I was back in one of my favourite places in Sabah, the Kinabatangan, in February. On this three week shoot for National Geographic Wild I was shooting a range of animals which live in the riverine forest by this long and winding river (or sungai in the local language). The Kinabatangan is home to many of Borneo’s iconic species such as the rhinoceros hornbill, proboscis monkey, orangutan and the bornean elephant. In fact all eight species of Hornbill can be found along the banks of this beautiful river. It’s full of wildlife but a challenging location to film due to the lack of spots on the river to get the tripod out. Much of the shooting is done from small boats, expertly driven by the local guides. My assistant Morten Jensen and I stayed at SDC’s Proboscis lodge in Bukit Melapi near Kampong Sukau which gave us access to the great wildlife in the area plus the ability to jump in the 4wd and head to locations like the limestone caves at Gomantong.

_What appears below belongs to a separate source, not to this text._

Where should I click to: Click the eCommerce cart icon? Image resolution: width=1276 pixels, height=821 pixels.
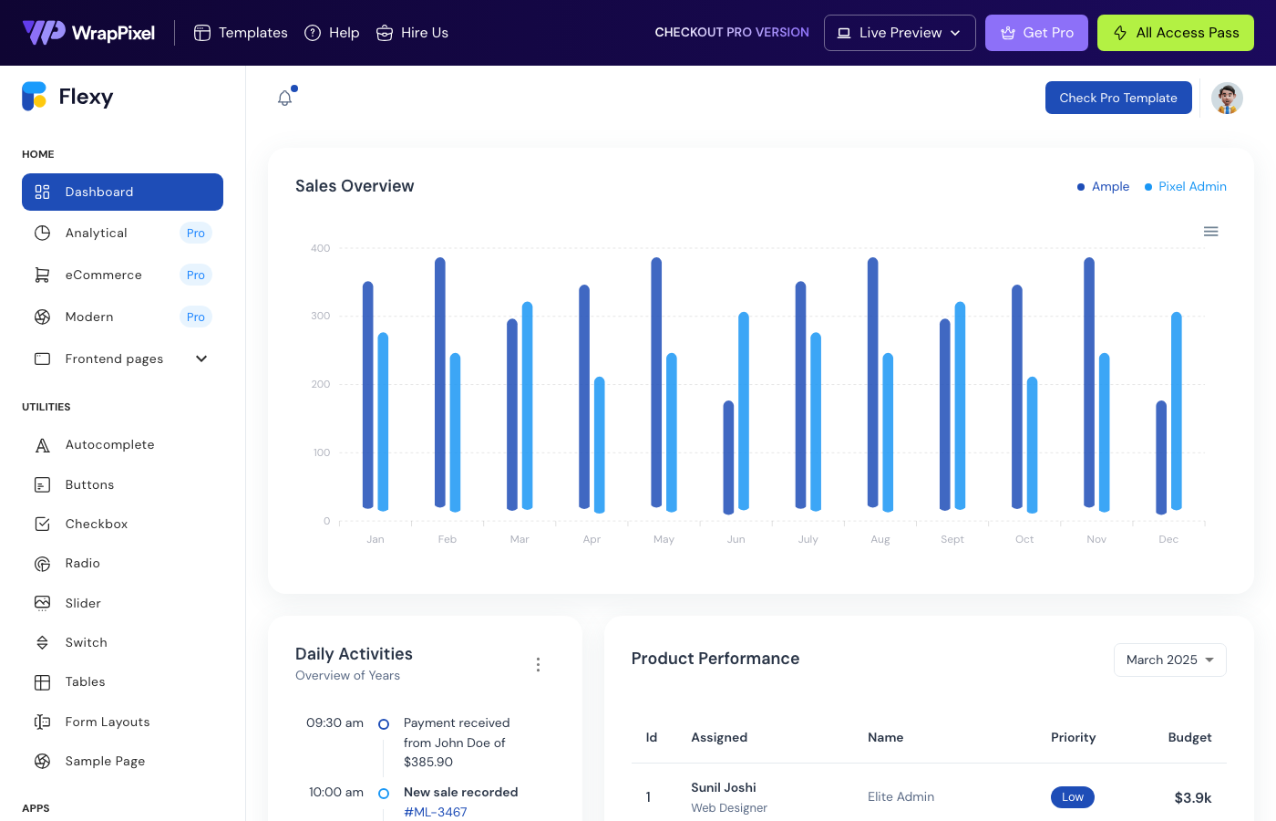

The Kinabatangan is one of the best places in the world to see and photograph tropical birds and mammals but, as is often the case, it faces threats. To find out more about the challenges faced by this region take a look at the work done by Hutan, an NGO run by Isabelle Lackman and Marc Ancrenaz.
The series is called Borneo’s Secret Kingdom. It is co-produced by Scubazoo and Wild Bear for Nat Geo Wild and is related to a similar shoot I worked on for ZDF called Amazon of The East. That three part series features the people who live and work along the banks of the Kinabatangan. I’ll update this post with the exact TX for both series later in the year.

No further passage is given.